A noite que matou o Estado Velho


Esta é a noite mais linda e duradoura. A noite da esperança. A noite onde acaba o martírio e se abre uma janela para o futuro. A noite que travou o obscurantismo traduzido na ignorância, no espezinhamento social, político e cultural, a longa noite ditatorial, da censura, das prisões arbitrárias, da tortura, do Tarrafal, do exílio e das deportações, da emigração forçada e de uma guerra colonial que matou 8.831 militares e deixou mais de 100.000 incapacitados e cerca de 140.000 afectados psicologicamente. A valores correntes, nos teatros de guerra, enterrámos 21,7 mil milhões de euros. Foram décadas de condenação à fome, à miséria e ao analfabetismo. Eu que nasci no ano que terminou a II Grande Guerra, que senti as suas consequências, eu que servi e vivi o drama nas matas da Guiné Bissau, olho lá para trás e questiono-me sobre o porquê da estupidez de não terem sabido ganhar as asas do desenvolvimento.   


Esta é, portanto, a noite libertadora, do rompimento das grilhetas, dos ferros que travavam ou nivelavam o pensamento, da falência da ideologia estatal, da repressão policial, das escutas telefónicas, da violação da correspondência, dos julgamentos sumários de opositores políticos, da denúncia, das perseguições e da colossal mentira assumida por autocratas e corporativistas, tudo, diziam, "A Bem da Nação". 

Esta foi a noite que matou o Estado Velho. A noite que matou a violência própria de um regime fascista. 

E há, ainda, para meu espanto, quem deseje branquear a memória, que sinta saudades de alguns crápulas, justificando, também oiço amiúde, que tínhamos os cofres cheios de ouro! Perante a treta de uma alegada "fortuna", lamento o facto de nunca ter sido feita uma séria e justa responsabilização judicial.
Mas estamos em 2020, decorridos que são 46 anos após a noite de todas as noites. A caminho de cinco décadas de um novo Portugal. No essencial, cumpriu-se Abril. Com muitos e preocupantes desvios, é certo, o País que éramos não é o País que hoje desfrutamos. Mudámos muito e para melhor. Em todos os sectores, áreas e domínios. E Portugal soube, finalmente, perceber a necessidade da existência de Regiões Autónomas. 
Mas faltou-nos rigor, disciplina, uma atitude atempada contra os factores geradores de corrupção, faltou-nos uma política social integradora, uma escola voltada para o futuro que não se esgotasse nos anos de escolaridade obrigatória, faltou-nos gerar uma outra mentalidade, disciplina e sentido de responsabilidade.

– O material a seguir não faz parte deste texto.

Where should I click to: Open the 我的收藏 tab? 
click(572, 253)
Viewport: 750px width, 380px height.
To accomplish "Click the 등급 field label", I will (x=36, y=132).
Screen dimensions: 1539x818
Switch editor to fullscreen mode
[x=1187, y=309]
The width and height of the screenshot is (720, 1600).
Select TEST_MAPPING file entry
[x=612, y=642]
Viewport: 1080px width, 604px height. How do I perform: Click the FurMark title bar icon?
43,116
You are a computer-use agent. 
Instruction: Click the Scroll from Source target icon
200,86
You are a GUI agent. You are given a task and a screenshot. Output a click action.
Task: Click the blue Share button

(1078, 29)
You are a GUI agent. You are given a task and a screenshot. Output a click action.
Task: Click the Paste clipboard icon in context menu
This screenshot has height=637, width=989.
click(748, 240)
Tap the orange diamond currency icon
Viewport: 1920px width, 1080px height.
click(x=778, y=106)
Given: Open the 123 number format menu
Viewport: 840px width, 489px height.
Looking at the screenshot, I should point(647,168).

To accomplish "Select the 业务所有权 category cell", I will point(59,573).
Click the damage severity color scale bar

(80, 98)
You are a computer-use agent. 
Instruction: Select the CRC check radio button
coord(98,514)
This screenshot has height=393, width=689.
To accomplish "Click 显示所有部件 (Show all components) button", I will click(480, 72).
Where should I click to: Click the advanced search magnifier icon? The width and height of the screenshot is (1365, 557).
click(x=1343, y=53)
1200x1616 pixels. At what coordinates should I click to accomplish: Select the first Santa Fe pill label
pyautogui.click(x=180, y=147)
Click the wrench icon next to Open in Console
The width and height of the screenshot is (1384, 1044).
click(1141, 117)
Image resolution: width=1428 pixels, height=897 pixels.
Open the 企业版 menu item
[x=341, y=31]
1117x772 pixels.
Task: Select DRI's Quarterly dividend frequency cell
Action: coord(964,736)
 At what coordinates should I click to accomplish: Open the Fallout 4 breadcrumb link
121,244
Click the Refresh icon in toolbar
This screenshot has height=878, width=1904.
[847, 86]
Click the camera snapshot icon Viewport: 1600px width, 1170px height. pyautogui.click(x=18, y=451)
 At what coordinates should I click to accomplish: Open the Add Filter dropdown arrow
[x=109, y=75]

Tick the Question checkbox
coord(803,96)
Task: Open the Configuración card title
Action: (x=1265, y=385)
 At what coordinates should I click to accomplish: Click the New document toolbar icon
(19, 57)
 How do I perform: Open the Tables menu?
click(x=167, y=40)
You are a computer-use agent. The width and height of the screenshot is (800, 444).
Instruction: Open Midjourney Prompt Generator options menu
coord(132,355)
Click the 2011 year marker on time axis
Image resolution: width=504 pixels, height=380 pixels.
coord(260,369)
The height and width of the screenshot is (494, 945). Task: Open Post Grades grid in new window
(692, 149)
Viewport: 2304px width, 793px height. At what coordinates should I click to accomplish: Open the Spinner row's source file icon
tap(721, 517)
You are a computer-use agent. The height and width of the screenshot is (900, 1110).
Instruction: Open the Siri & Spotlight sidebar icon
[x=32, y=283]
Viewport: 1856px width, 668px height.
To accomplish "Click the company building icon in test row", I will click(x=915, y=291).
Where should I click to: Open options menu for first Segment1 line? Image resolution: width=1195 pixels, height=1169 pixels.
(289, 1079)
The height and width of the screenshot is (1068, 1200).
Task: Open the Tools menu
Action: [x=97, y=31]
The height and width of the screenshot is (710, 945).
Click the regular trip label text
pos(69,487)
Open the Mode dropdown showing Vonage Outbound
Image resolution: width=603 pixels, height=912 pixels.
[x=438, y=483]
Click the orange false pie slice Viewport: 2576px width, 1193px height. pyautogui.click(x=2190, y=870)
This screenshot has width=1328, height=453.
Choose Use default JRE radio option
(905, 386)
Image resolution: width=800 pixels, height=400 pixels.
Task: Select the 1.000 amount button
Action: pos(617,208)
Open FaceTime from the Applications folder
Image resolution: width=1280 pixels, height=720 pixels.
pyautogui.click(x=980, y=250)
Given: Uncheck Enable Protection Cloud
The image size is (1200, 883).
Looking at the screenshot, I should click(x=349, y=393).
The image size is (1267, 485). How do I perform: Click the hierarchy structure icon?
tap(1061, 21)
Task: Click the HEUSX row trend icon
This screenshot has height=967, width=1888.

Faltou-nos Justiça a todos os níveis. Faltou-nos capacidade para planear e para travar a onda de oportunistas. E mais, não fomos capazes de impedir que os medíocres atingissem posições de enorme responsabilidade na decisão política. Hoje, faltam-nos referências, pessoas de uma credibilidade superior em quem possamos acreditar. A nossa grande fragilidade, é minha convicção, está aí, porque  tendencialmente, afastámos os melhores.
Que os desígnios de Abril se cumpram e que a onda populista seja travada. Por isso, deixo aqui uma parte da versão integral do poema escrito por Manuel Alegre, em 1963, e incluído no livro Praça da Canção (1965). 

(...)

Mas há sempre uma candeia
dentro da própria desgraça
há sempre alguém que semeia
canções no vento que passa.

Mesmo na noite mais triste
em tempo de servidão
há sempre alguém que resiste
há sempre alguém que diz não.

(...)

A foto, da minha autoria, expressa o meu 25 de Abril. Que cada um retire a leitura que melhor entender. Eu tenho a minha, naturalmente.

Ilustração
Foto de uma secção, com os efeitos de luz, de uma das 43 colunas interiores (todas diferentes) do Azkuna Zentroa (43.000 m2), em Bilbao, projectado pelo arquitecto francés Philippe Starck. Trata-se de um moderno centro de arte contemporânea, onde emerge a diversidade estilística de cada uma das colunas.